Somali-Dutch scholar and activist Ayaan Hirsi Ali did not mince words regarding her feelings about critical race theory in an interview with Fox News, calling it a "nihilistic" practice that will teach children to "hate" one another.
Ali is concerned about America's trend toward "wokeness," which she said is all about stoking division.
"It divides us into people of different races and it says that these racial differences are irreconcilable and then divisions along gender, along transgender, along immigrants … It sees no reconciliation, no coming together unless the people that they describe as eternal victims, black people, people of color, women, transgender people, unless they unite to destroy and dismantle our existing institutions. It's a very nihilistic, zero-sum game. It's the worst philosophy I've ever come across," Ali said.
One of those institutions that "wokeness" appears to be seeping into, Ali agreed, is American education with the push to teach CRT, a curriculum based on the idea that U.S. institutions are inherently racist.
"What CRT tells schoolchildren and teachers, educations, is that small children can only relate to one another based on their color and their gender and all of these other identity details that they have," Ali said. "So you have one set of children who will hate the other.
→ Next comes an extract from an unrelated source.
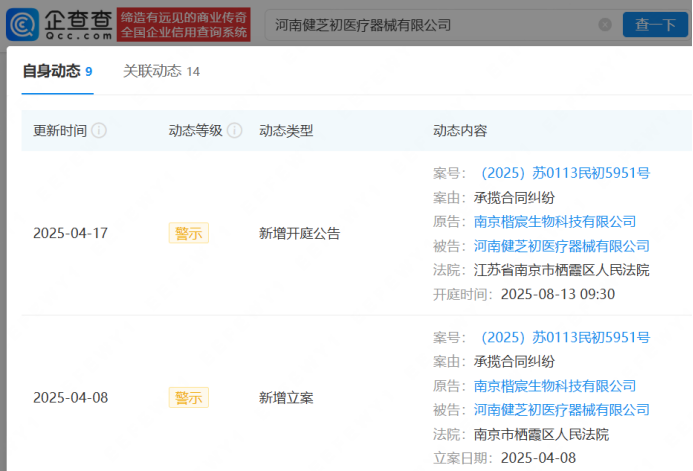Click the 警示 tag on the 2025-04-08 row
693x471 pixels.
tap(188, 397)
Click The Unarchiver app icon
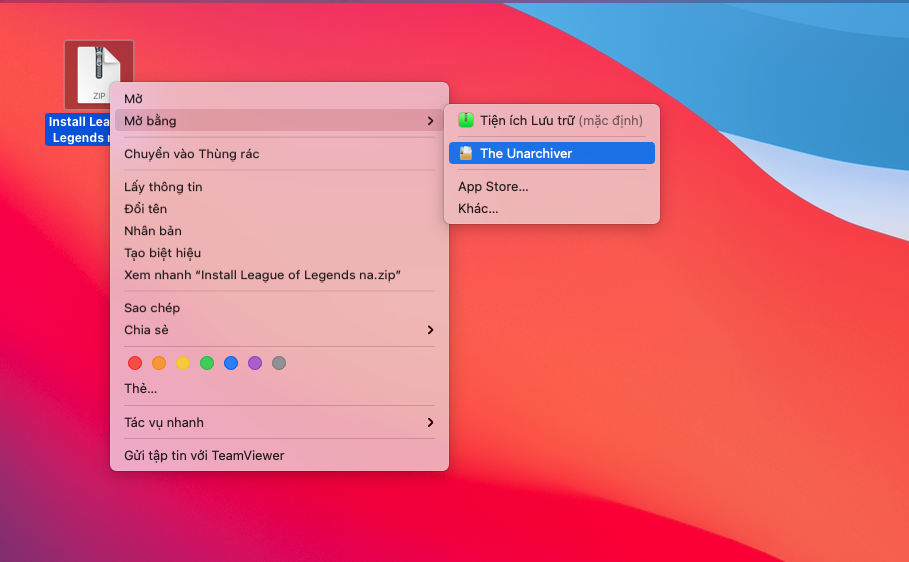This screenshot has width=909, height=562. 466,153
Black children and children of color will hate White children because they'll associate them with oppression, and they'll see them as their oppressors."
"White children, on the other hand," Ali continued, "will hate America because they will feel that it’s the legacy of America that has saddled them, burdened them with this terrible history. Both sets of children will look at America and America's legacies and institutions and all that they have either with contempt or with hatred and anger or a combination of all."
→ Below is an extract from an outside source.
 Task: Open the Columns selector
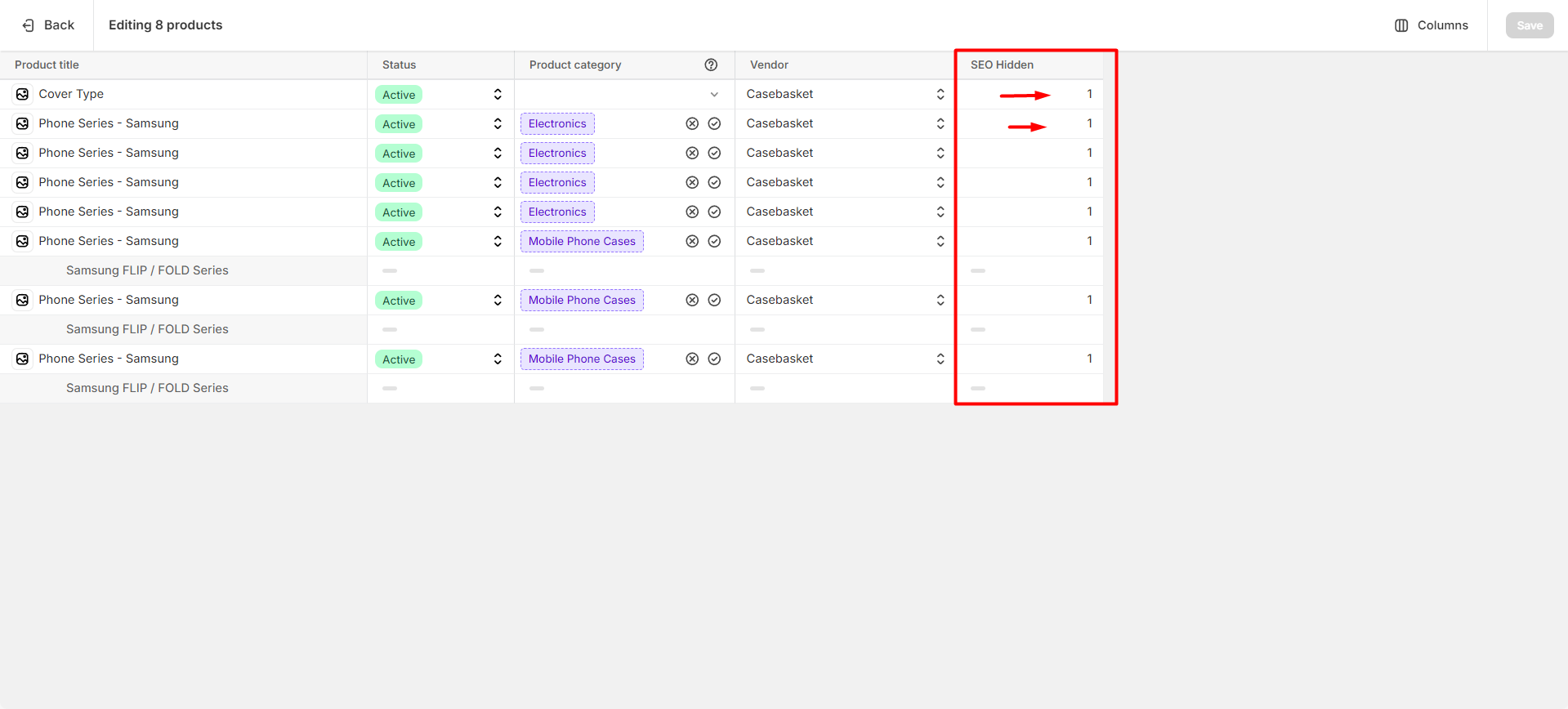click(1431, 25)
The initiative, which has often been compared to the controversial 1619 Project, is at its core "nihilistic" and "self-destructive," Ali concluded.
But the media has taken hold of CRT, even to the point of shaming opponents and parents live on their programs. MSNBC anchor Joy Reid mocked and interrupted Manhattan Institute senior fellow and CRT foe Christopher Rufo last month throughout her widely panned interview of him, and on another MSNBC program, contributor Eddie Glaude, Jr., rolled his eyes at him.
The Intercept tweeted out a piece in June that highlighted the skin color of CRT opponents, arguing that it's "mostly white" parents who are confronting their school boards about the curriculum. The New Republic left no doubt as to its feelings on the subject with the recent headline, "Angry White Parents Are Once Again Winning the Battle for the Classroom." Critics pushed back on those claims in interviews with Fox News with proof that the battle against CRT is a diverse one.
Ali suggested that the press has jumped on the CRT bandwagon because they've "decided that what sells is divisiveness."
The activist was similarly concerned that CRT appears intended to blow up the nuclear family, which she said "just boils my blood."
"All the work that we’ve done to fix these programs … the family, the school, they want to bring all of this down," she said.
To reverse CRT’s influence, Ali noted, is to expose it.
"We need to come together, not be driven apart by these crazy people," she said.
Fox News' Andrew Murray contributed to this report.